Here are some great practical tips for teaching and supporting our children.


  • Teach to the emotional age, not the chronological age. Meet the student where they are at in that moment in time.

  • Have ideas of tasks you can offer a child going into heightened mode before they get there. Tasks that use big muscles or allow them to visit a safe person are great – take books to the library, give a message to the principal, take some paperwork to the office etc.

  • Have a ‘safe’ place in the classroom that is quiet and unstimulating, it could be a tepee, a beanie next to the books, something that can either be designated for the child who needs it or known by everyone as the zone out space.

  • Offer opportunities to drink water and stay hydrated.

  • Check our children have eaten, they often will not eat during ‘eating time’ (we know this is frustrating!) and you don’t need to add ‘hangry’ to their needs. If there is a way they can ‘graze’ through the day or have an older student sit with them during eating time who encourages them to eat, that could work.

  • Consider all extreme behaviour within the context of survival to better understand ‘why he keeps doing that?’

  • Repetition and routine are important because with every positive experience the impact on the brain grows.

  • Traumatised children expect the worst and focus on the negative. If you understand this, you will be better prepared for it.

  • Childhood neglect is the most damaging trauma. The child must not have basic needs threatened in any way or survival will be all they think about.

  • At the point the child was abused, the brain was focused on survival not learning. The development the child missed due to abuse will need extra attention.

  • Traumatised children will often score lower on tests than their true ability. Retest when their environment is helping them heal and watch the scores go up.

  • Many children struggle with emotional regulation and will need adults to ‘co-regulate’ with them to teach them the skills they need. The more you do this, the more quickly a child will learn the skills.

  • Promote play with traumatised children. Play is very healing to the brain and the emotions.

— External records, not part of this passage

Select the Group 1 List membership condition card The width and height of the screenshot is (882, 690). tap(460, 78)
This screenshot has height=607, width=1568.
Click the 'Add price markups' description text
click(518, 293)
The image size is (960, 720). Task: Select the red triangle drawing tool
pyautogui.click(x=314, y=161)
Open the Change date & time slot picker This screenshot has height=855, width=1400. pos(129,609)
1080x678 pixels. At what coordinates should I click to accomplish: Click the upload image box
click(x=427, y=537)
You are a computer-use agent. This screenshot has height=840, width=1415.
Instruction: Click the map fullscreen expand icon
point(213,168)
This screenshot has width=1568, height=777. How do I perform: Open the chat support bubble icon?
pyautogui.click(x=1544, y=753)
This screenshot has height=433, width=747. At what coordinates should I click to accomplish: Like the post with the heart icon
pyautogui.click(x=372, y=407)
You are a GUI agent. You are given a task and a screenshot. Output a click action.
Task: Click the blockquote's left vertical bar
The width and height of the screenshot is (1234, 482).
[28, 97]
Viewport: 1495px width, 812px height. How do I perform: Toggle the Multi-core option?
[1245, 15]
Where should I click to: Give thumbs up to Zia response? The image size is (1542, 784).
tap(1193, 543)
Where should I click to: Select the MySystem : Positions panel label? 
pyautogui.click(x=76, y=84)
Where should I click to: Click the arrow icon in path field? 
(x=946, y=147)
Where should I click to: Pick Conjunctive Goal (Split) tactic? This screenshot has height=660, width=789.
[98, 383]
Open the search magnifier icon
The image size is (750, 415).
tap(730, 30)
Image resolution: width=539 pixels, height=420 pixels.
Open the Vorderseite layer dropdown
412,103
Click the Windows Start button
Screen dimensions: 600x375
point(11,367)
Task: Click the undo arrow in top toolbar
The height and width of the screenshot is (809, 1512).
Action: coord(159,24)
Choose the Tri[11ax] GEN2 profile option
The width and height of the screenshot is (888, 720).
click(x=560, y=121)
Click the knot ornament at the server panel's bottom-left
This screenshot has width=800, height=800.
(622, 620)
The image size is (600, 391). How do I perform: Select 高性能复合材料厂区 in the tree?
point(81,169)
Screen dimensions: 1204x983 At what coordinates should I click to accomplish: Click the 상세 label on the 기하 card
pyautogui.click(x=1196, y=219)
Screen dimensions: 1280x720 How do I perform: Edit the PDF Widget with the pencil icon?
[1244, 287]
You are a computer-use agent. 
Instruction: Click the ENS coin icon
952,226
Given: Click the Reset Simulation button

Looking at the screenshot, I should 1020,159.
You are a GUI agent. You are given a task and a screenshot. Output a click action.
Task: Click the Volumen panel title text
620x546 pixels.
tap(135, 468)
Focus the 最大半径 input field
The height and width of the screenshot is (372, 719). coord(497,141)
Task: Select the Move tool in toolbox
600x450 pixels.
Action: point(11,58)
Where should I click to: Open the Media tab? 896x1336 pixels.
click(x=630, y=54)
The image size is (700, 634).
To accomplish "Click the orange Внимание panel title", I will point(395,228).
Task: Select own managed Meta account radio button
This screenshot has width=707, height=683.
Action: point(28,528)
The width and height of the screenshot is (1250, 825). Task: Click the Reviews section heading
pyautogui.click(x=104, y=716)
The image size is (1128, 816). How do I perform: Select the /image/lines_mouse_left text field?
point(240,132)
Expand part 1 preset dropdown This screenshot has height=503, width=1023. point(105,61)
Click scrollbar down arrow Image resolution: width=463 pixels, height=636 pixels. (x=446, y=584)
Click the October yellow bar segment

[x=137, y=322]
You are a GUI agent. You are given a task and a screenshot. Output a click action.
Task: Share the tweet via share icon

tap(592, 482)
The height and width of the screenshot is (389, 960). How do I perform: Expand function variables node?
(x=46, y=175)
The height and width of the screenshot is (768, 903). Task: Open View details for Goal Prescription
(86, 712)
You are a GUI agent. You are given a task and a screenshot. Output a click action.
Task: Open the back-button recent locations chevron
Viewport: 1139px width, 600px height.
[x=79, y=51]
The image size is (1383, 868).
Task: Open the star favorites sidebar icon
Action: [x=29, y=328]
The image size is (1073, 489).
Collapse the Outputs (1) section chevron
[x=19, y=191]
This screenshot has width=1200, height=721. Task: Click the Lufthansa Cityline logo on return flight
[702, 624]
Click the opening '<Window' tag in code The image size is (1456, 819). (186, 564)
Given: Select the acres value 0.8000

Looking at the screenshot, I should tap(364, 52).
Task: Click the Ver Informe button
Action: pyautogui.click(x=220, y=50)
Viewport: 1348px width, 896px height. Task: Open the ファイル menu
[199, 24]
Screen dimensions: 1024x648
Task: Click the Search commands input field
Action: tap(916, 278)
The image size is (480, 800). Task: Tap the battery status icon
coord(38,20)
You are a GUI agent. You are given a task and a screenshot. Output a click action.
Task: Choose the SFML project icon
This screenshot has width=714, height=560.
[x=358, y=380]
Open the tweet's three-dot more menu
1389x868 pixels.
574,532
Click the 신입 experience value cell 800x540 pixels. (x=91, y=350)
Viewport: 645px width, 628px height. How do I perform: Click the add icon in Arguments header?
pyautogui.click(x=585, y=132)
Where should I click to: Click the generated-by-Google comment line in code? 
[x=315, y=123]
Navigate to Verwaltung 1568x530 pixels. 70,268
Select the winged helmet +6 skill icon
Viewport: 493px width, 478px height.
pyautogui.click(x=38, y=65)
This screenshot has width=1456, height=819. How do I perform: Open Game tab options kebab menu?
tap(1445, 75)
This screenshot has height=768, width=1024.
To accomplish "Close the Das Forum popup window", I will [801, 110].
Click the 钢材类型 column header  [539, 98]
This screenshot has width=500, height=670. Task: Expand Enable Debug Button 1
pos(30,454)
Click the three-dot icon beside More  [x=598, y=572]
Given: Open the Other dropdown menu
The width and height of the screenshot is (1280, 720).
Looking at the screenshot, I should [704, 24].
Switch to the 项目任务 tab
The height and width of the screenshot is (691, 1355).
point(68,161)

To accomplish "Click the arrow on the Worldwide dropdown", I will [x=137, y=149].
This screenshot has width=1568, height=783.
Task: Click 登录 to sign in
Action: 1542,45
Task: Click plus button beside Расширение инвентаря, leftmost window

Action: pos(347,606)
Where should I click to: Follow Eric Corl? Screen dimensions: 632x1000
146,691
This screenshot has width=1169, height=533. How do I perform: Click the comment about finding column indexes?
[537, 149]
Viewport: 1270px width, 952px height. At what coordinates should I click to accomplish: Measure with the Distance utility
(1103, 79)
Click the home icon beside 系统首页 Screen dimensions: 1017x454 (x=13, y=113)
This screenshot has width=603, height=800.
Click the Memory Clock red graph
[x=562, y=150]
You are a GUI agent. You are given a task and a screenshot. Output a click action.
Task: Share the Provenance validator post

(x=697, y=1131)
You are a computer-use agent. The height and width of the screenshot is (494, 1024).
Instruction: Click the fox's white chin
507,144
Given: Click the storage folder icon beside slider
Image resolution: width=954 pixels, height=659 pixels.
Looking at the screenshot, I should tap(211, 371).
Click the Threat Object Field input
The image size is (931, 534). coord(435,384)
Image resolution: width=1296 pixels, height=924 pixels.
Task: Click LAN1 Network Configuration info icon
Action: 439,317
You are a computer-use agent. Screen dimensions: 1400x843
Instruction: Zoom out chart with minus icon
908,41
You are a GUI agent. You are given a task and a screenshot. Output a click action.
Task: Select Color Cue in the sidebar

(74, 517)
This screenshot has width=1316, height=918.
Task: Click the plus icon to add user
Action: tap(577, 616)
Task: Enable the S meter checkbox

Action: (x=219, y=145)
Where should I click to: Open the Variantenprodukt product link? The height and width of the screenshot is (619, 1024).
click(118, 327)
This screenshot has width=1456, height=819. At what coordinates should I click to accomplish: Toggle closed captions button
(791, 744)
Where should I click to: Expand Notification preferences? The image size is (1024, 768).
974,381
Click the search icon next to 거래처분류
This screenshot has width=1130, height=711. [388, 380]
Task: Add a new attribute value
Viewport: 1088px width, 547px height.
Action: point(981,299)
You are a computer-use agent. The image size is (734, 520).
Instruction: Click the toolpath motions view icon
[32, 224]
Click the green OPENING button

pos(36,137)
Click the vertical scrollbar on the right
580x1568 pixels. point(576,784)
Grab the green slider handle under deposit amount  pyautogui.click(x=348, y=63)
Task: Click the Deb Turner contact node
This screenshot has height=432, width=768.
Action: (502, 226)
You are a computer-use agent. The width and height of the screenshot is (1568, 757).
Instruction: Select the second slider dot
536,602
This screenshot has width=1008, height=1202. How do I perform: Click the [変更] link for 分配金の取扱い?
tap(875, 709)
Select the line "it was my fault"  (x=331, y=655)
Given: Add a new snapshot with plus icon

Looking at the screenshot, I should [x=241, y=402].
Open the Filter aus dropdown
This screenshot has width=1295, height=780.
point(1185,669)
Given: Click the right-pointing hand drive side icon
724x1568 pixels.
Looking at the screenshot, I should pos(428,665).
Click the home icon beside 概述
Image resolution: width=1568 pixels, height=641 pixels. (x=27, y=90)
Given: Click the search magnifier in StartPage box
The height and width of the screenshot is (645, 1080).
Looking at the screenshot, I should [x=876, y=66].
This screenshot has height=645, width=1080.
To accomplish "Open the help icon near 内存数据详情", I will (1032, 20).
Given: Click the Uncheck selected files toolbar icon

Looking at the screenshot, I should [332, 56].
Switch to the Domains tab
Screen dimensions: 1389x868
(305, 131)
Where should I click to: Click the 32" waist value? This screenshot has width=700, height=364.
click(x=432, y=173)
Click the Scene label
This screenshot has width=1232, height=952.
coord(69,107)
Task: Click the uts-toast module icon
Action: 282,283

  • Be curious about behaviour – what could be going on behind the behaviour? Our children are often more attune to their senses (to keep them safe) so is there a different smell, did you wear a different perfume, is noise louder or softer in the classroom, are tables moved around?

  • Allow our child to sit in the same spot, often in a corner with view of the exits, this can offer them safety and security.

  • Thinking about Maslow’s Hierarchy of Needs is helpful – if our children aren’t feeling safe, their ability to learn is totally compromised, so how can we work together to create a safe and predictable place so learning can happen.

Don't give up hope! The human brain is capable of healing in ways we do not yet understand. It may be a long road to healing and the child may not get there while still in your classroom, but every situation makes a difference.